** Start **

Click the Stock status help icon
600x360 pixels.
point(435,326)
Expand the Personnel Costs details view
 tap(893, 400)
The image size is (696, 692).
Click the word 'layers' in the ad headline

** End **
** Start **

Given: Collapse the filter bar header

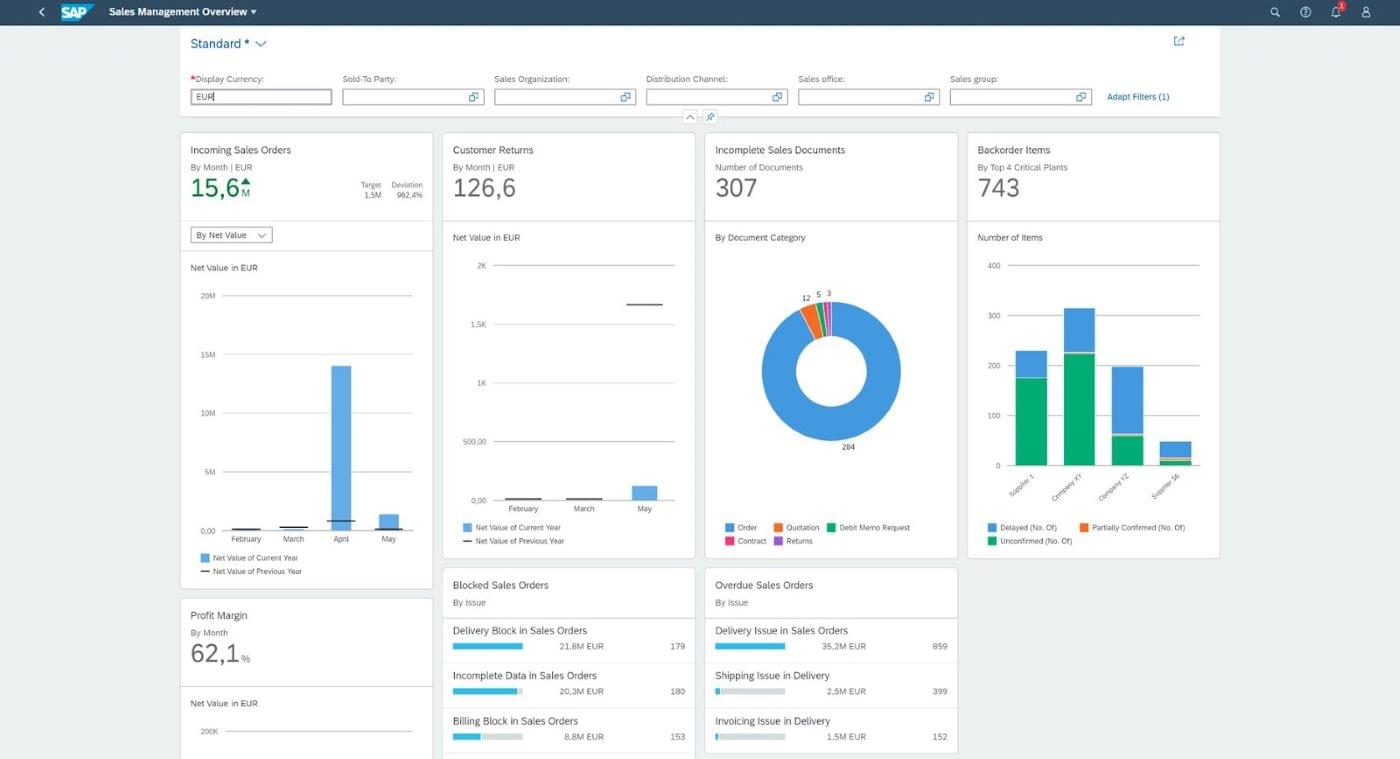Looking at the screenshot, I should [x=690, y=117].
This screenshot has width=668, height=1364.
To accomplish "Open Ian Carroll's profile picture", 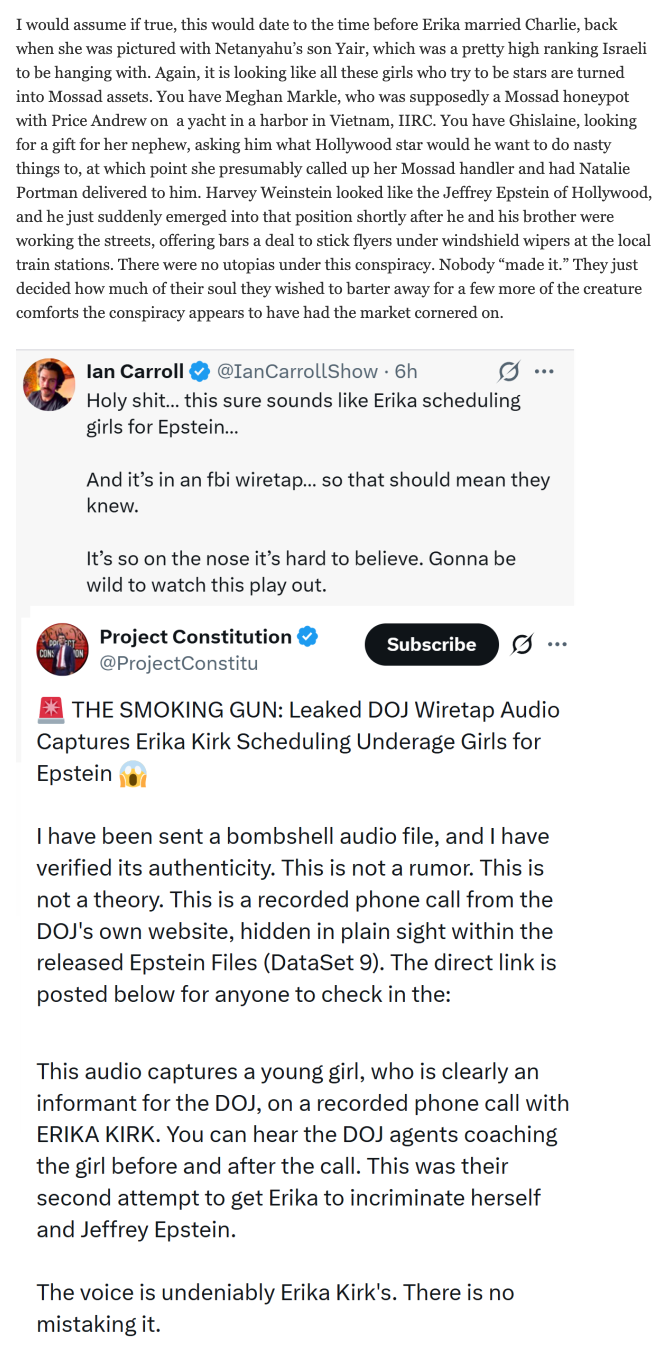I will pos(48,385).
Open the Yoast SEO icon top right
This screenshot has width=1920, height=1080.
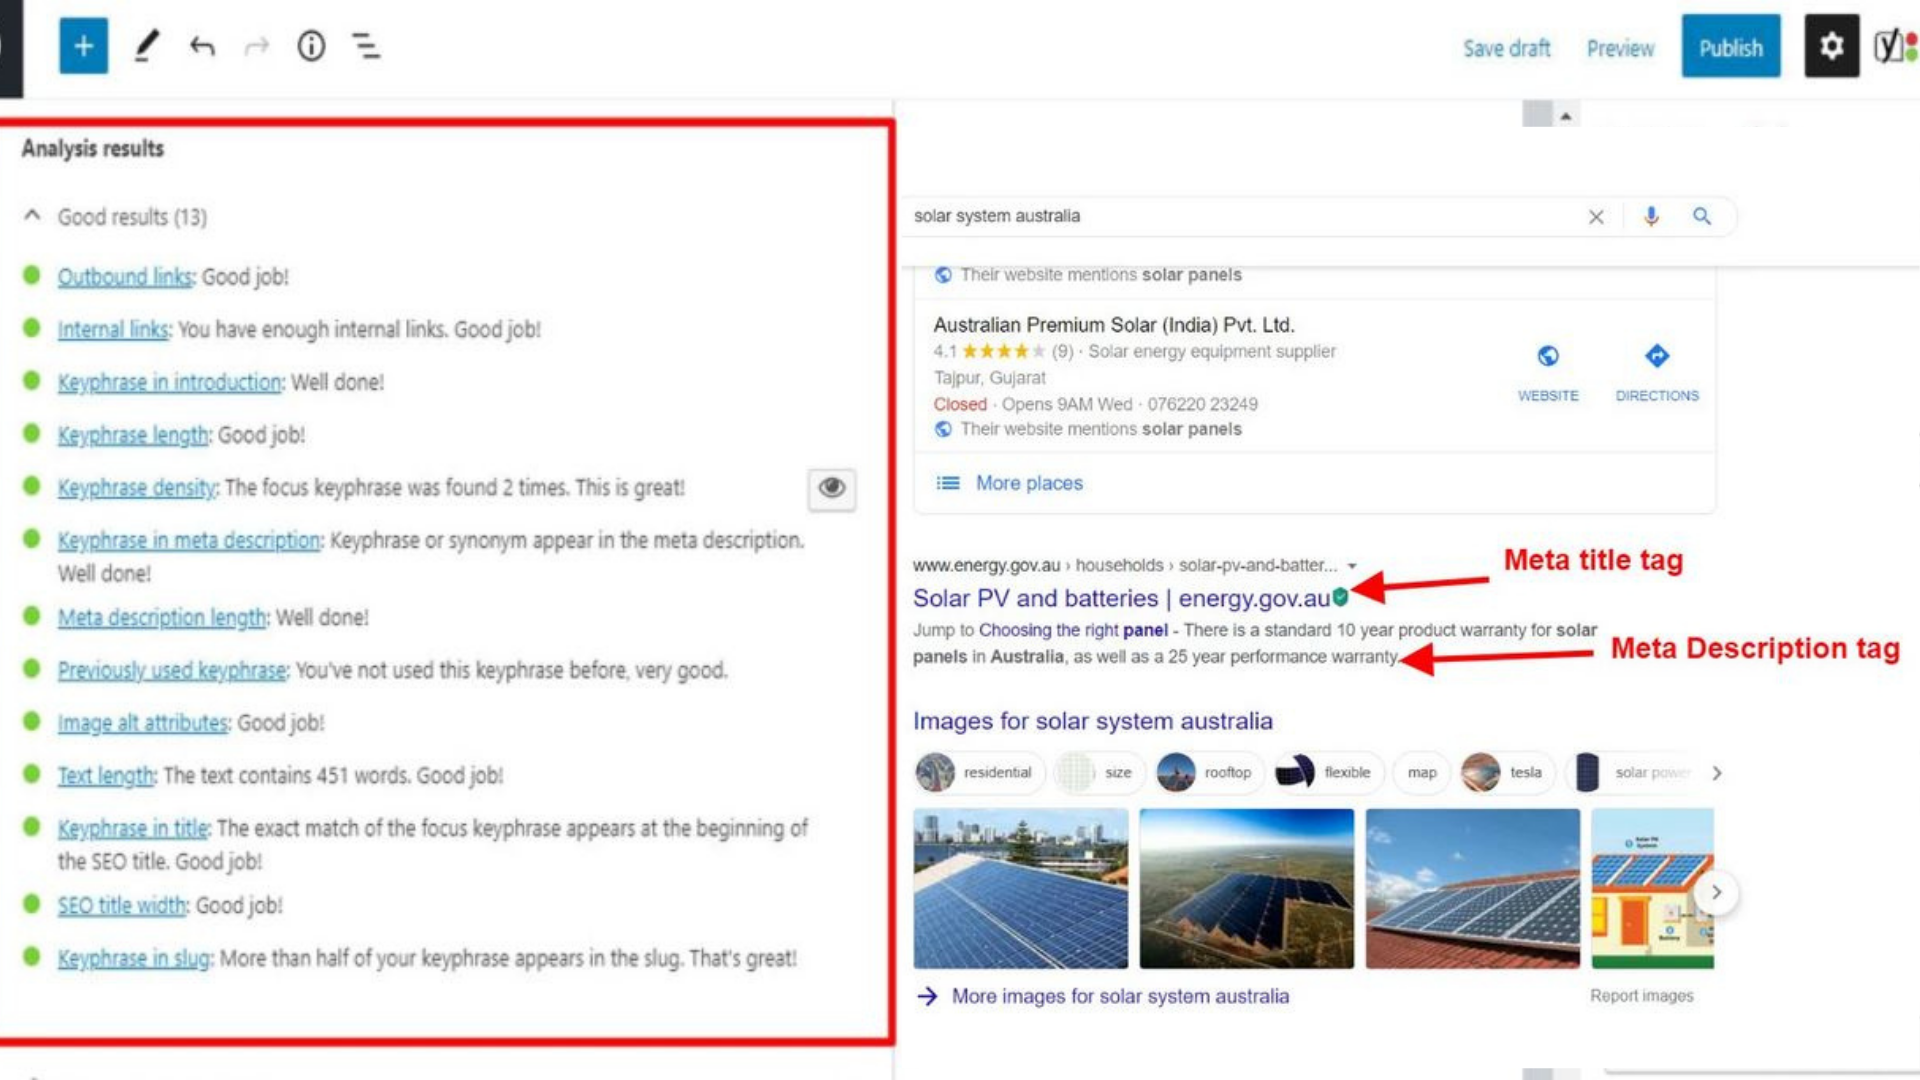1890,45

** End **

:: Written instruction ::
Reproduce the entries above verbatim, from the line containing "The image size is (696, 692)." through the line containing "Click the word 'layers' in the ad headline", including both of those lines.

:: Result ::
The image size is (696, 692).
Click the word 'layers' in the ad headline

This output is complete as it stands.